Né à Nîmes en 1950, Jacques Vincent vit à Douarnenez.
Mémographies, éditions Henry, 2024.

Jacques Vincent aime jouer. Ce recueil nous le rappelle dès son titre qui convoque la mémoire, mais nous prévient que la matière de son livre est un roman. Décidément, les frontières sont ténues, à commencer par celles qui voudraient distinguer invention et fidélité, fiction et réalité.

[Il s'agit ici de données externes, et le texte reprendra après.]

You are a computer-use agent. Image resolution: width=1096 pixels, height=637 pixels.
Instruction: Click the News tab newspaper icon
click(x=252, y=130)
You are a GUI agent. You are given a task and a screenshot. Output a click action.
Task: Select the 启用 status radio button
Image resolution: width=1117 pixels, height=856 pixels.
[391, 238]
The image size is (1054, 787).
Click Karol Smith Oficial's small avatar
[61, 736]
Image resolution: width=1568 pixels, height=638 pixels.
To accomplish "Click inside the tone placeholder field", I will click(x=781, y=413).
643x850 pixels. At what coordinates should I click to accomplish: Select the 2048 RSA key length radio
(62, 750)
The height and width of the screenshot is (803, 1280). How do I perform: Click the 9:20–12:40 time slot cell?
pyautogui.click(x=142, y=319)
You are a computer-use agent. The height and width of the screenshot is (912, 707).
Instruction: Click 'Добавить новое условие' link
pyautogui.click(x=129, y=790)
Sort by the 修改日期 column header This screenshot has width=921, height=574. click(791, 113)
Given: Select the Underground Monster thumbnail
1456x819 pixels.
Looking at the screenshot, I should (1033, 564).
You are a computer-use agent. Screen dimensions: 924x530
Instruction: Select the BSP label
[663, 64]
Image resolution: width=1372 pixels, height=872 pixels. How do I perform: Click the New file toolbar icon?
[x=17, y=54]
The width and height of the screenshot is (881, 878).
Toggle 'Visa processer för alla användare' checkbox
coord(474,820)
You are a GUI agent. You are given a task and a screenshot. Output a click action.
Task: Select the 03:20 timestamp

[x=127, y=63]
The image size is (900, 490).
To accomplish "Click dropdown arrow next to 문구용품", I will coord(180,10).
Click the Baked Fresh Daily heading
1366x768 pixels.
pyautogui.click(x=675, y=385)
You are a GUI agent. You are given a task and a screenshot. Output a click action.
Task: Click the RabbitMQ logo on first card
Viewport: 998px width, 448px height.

L’auteur le sait bien : un poème ne fait que réécrire. L’écriture première est passée, vague, lointaine. Tout ce que nous pouvons faire, c’est tamiser les mots avec nos souvenirs dans l’espoir de saisir, sans la moindre certitude, une ou deux bribes de ce que nous avons vécu.
Les mots de Mémographies (Roman) sont simples, presque banals, obstinément fidèles à ce vers de Jacques Réda dans son recueil La Tourne :
« Ce que j’ai voulu c’est garder les mots de tout le monde »
C’est à partir de ce matériau – aussi pauvre qu’illimité – que le poète, avec patience et humilité, tisse ses poèmes. La plupart sont courts et tirent justement leur grâce de leur économie, de ce qu’ils taisent. Rien de trop ici, et l’impact, le mystère n’en sont que plus vifs. Jacques Vincent parvient à rendre universels des souvenirs qui n’appartiennent qu’à lui ; seule la poésie peut à mon sens accomplir ce genre de miracle.